Level 2.2: Iteration and Risk

Iteration and Risk

Games have many kinds of risk associated with them. There is design risk, the risk that the game will not be fun and people won’t like it. There is implementation risk, the possibility that the development team will not be able to build the game at all, even if the rules are solid. There is market risk, the chance that the game will be wonderful and no one will buy it anyway. And so on.

The purpose of iteration is to lower design risk. The more times you iterate, the more you can be certain that the rules of your game are effective.

This all comes down to one important point: the greater the design risk of your game (that is, if your rules are untested and unproven), the more you need iteration. An iterative method is not as critical for games where the mechanics are largely lifted from another successful game; sequels and expansion sets to popular games are examples of situations where a Waterfall approach may work fine.

That said, most game designers have aspirations of making games that are new, creative, and innovative.

Try it out. Take that 15-minute game you made in Level 1, and play it, if you haven’t already. As you are playing, ask yourself: is this more fun or less fun than playing your favorite published games? Why? What could you change about your game to make it better? You do not have to play the game to completion, but only for as long as it takes you to get the overall feeling of what it is like to play.

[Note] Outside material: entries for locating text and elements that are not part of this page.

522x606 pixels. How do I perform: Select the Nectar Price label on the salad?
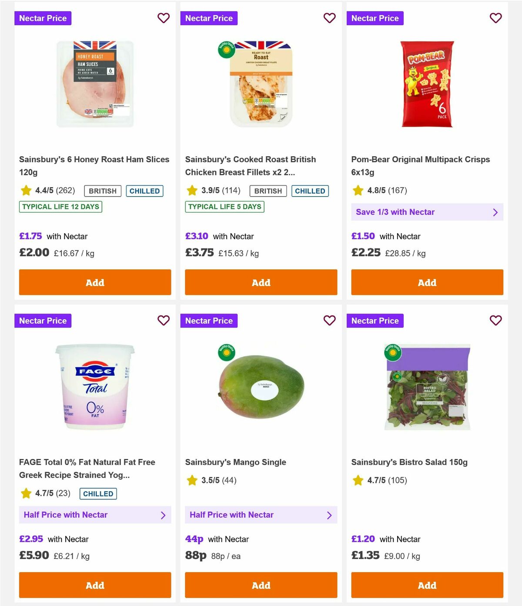tap(375, 321)
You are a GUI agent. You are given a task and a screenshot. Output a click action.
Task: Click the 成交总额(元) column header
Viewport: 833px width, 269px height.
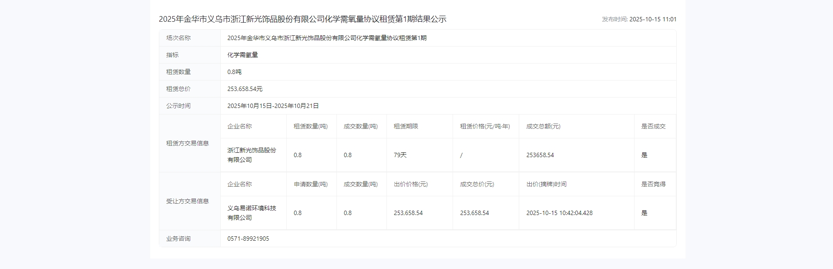[543, 126]
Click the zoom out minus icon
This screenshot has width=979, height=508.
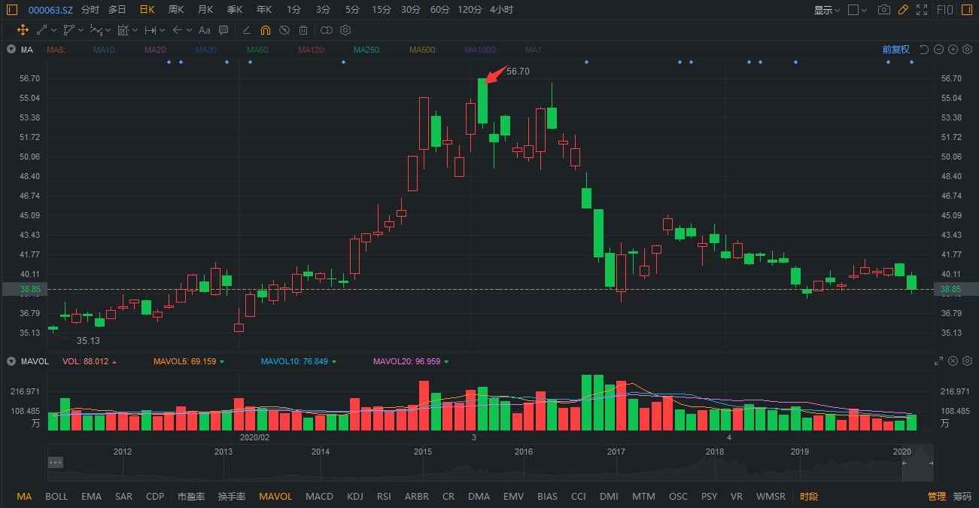click(x=938, y=50)
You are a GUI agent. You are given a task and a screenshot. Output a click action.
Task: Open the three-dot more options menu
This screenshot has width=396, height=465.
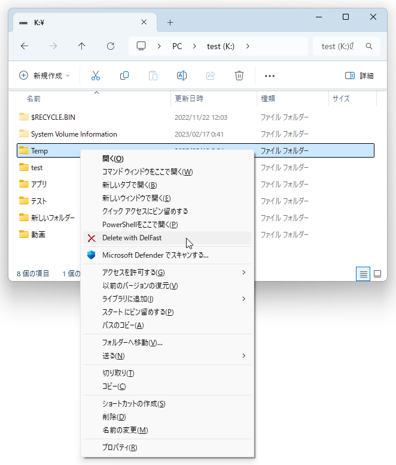[269, 76]
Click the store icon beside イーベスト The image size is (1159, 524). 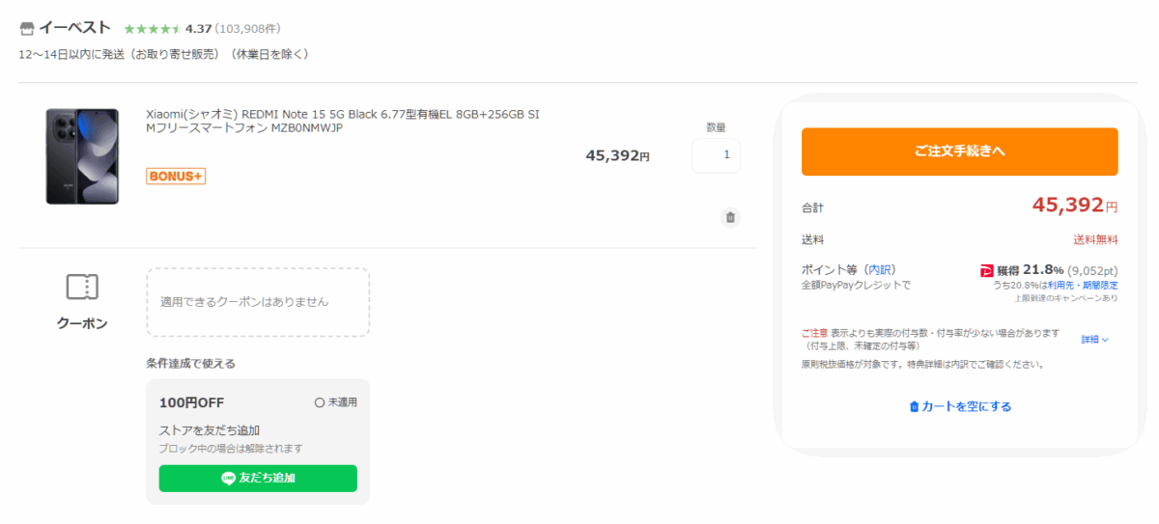(27, 28)
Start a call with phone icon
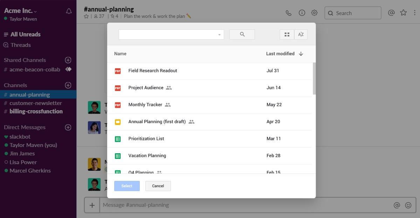The height and width of the screenshot is (218, 420). (x=288, y=13)
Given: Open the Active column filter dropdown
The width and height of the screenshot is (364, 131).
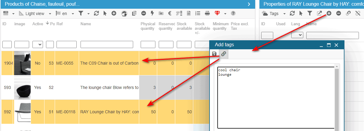Looking at the screenshot, I should 38,44.
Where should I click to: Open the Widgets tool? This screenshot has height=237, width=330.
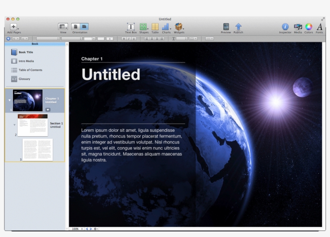click(179, 27)
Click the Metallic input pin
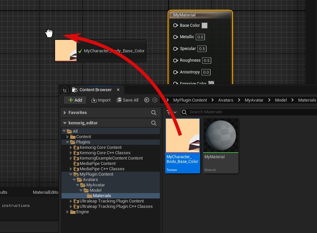Screen dimensions: 317x233 point(176,37)
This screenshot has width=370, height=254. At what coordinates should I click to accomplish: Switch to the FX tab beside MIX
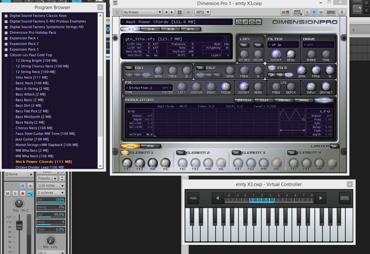click(x=151, y=146)
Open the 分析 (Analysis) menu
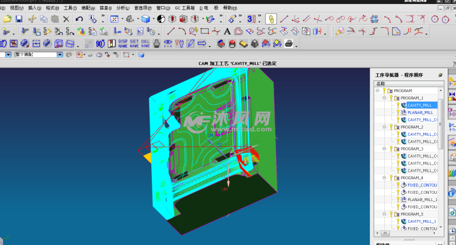Screen dimensions: 456x245 pyautogui.click(x=121, y=8)
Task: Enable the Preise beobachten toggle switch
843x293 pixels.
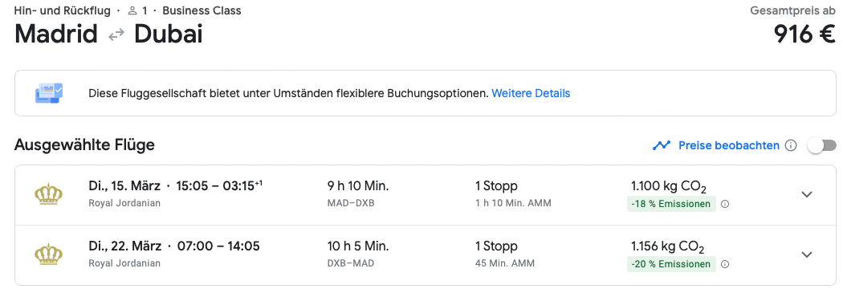Action: tap(823, 145)
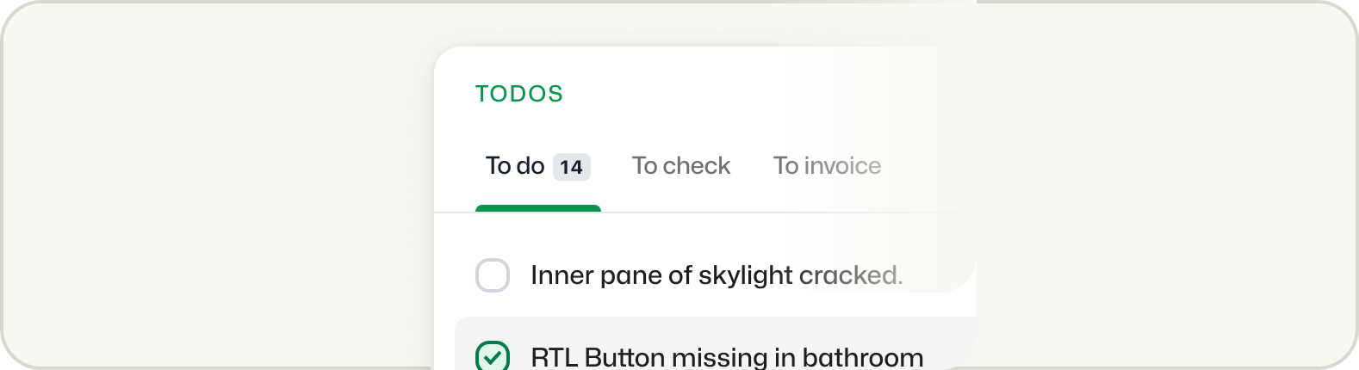Select the To do tab
The image size is (1359, 370).
[515, 165]
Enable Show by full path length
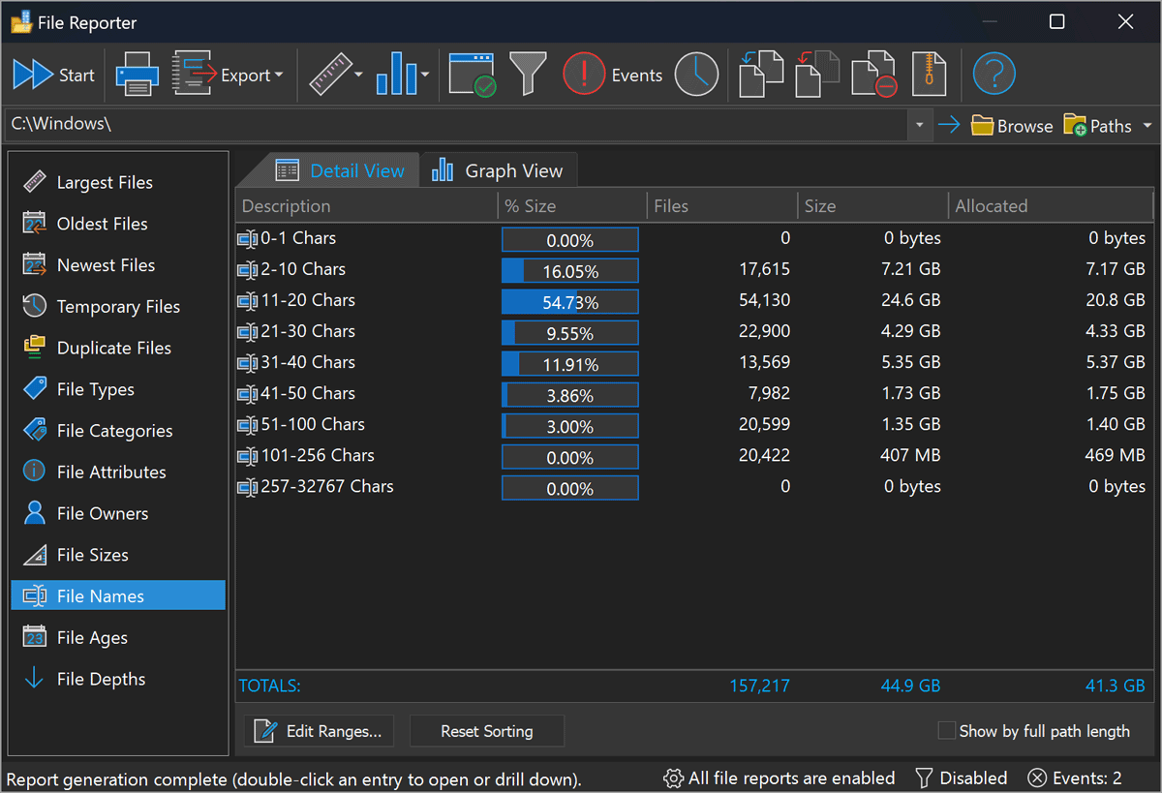 pyautogui.click(x=947, y=731)
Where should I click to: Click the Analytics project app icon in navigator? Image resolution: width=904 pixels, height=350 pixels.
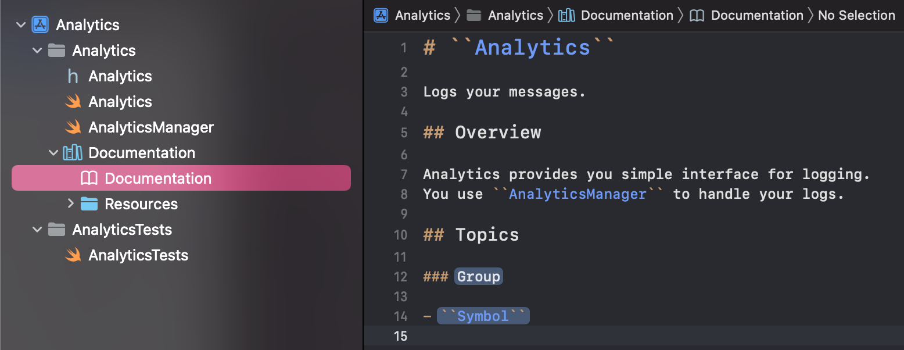pyautogui.click(x=40, y=25)
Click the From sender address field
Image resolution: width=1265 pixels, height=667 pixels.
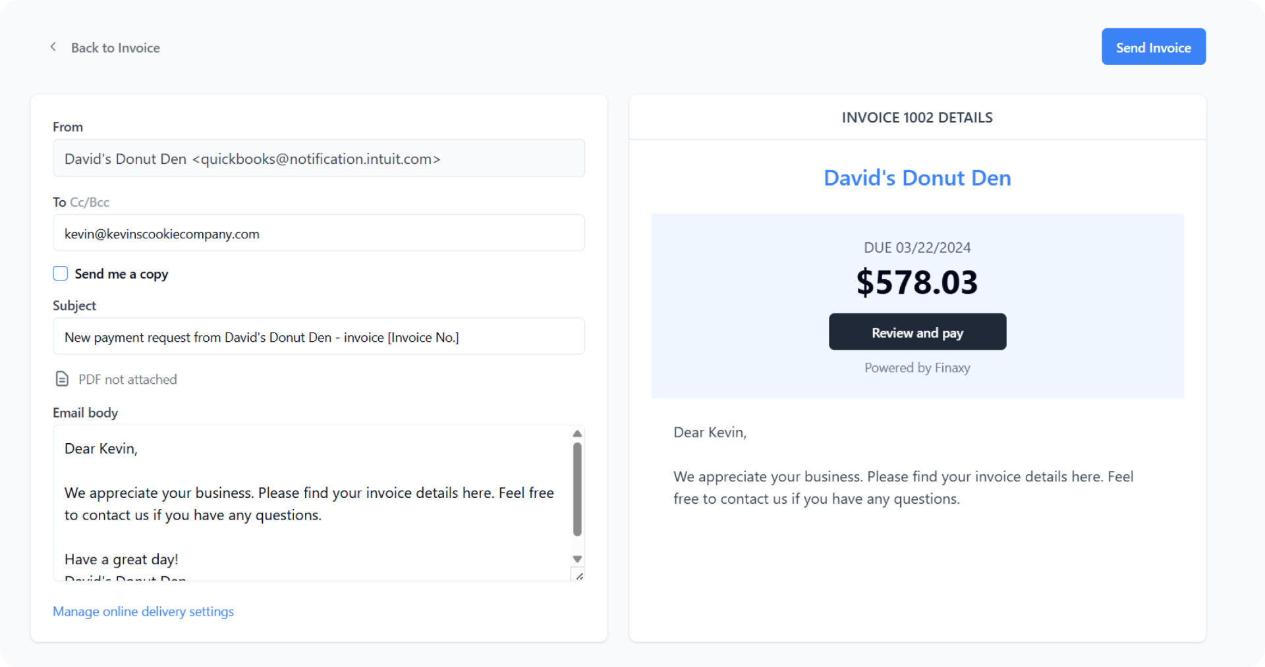[x=319, y=158]
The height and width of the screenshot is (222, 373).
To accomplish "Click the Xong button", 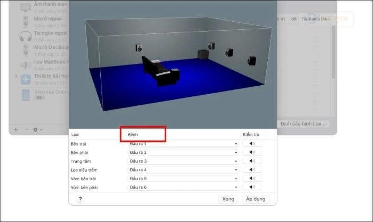I will 229,199.
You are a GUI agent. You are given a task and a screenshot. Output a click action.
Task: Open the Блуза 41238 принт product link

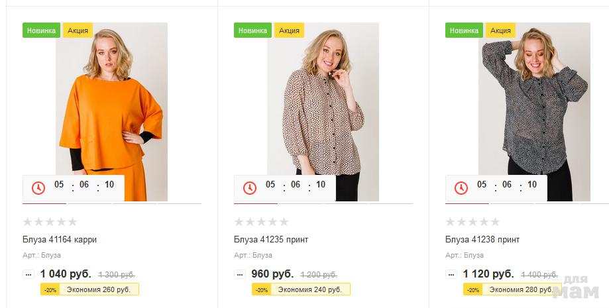(x=482, y=239)
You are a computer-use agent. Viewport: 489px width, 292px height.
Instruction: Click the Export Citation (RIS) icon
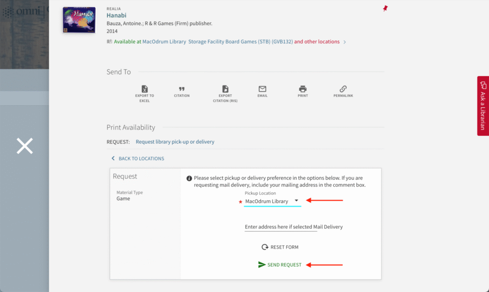pos(225,89)
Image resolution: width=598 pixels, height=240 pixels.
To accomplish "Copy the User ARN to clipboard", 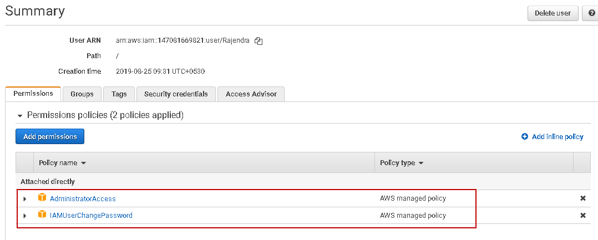I will 259,40.
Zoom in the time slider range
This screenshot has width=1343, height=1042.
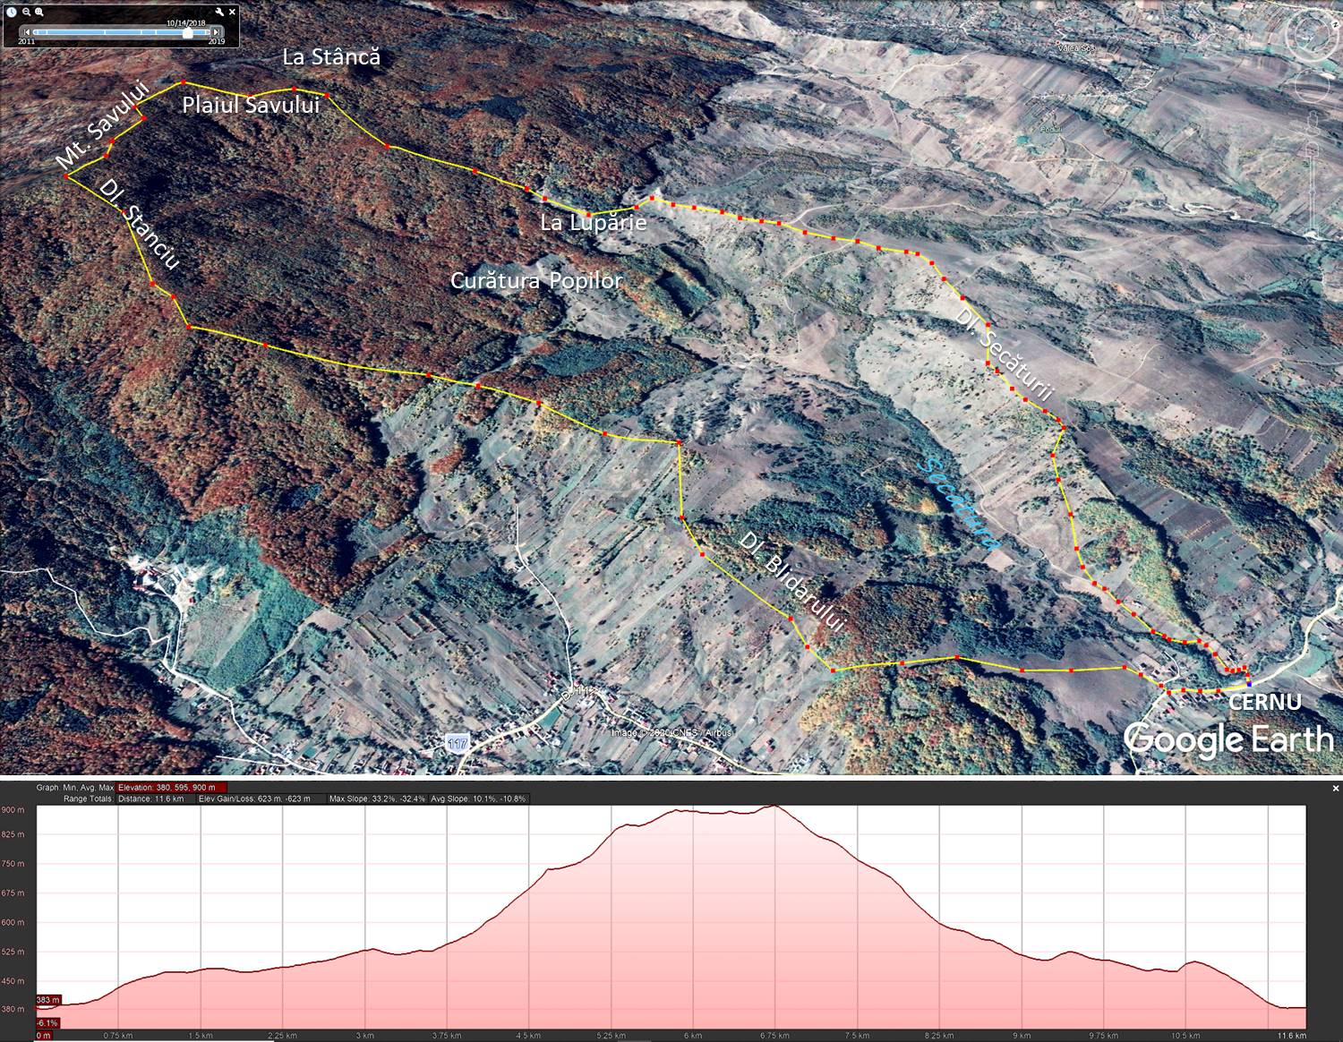[39, 13]
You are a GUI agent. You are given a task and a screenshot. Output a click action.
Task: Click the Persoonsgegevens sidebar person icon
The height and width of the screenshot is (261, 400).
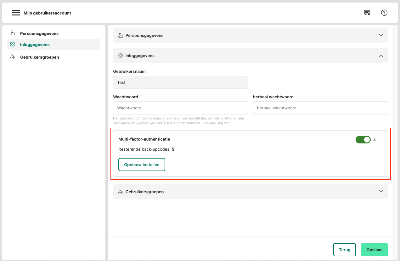click(x=13, y=33)
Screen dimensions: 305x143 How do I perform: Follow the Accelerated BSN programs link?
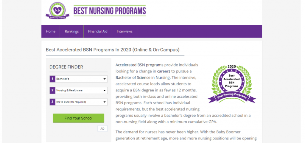[139, 65]
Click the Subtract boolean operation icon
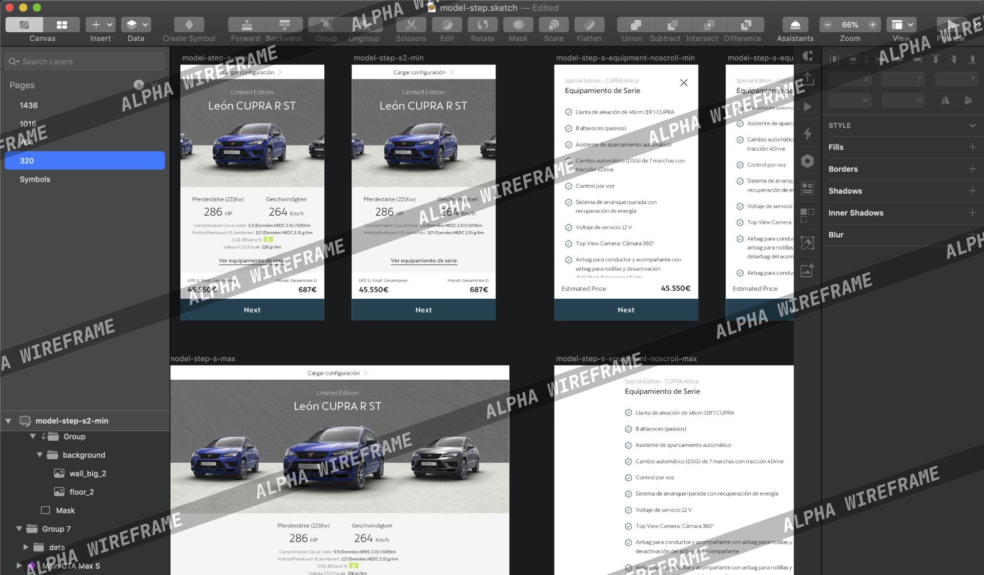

Then, after playing once, make at least one change. Maybe you’ll change the rules for movement, or add a new way for players to interact. Maybe you’ll change some of the spaces on the board. Whatever you do, for whatever reason, make a change and then play again. Note the differences. Has the change made the game better, or worse? Has this one change made you think of additional changes you could make? If the game got worse, would you just change the rule back, or would you change it again in a different way?

We will be looking at the playtest process in detail later in this course. For now, I just want everyone to get over that fear: “what if I play my game and it sucks?” With the game you designed on Monday, the odds are very high that your game does suck (seriously, did you expect to make the next Gears of War in 15 minutes?). This does not make you a “bad designer” by any means — but it should make it clear that the more time you put into a game and the more iterations you make, the better it gets.

The Take-Away. The more you iterate on a game, the better it becomes. Great designers do not design great games. They usually design really bad games, and then they iterate on them until the games become great.

This has two corollaries:

  • You want to have a playable prototype of your game as early in development as possible. The faster you can playtest your ideas, the more time you have to make changes.
  • Given equal amounts of time, a shorter, simpler game will give a better experience than a longer, complicated game. A game that takes ten hours to play to completion will give you fewer iterations than a game that can be played in five minutes. When we start on the Design Project later in this course, keep this in mind.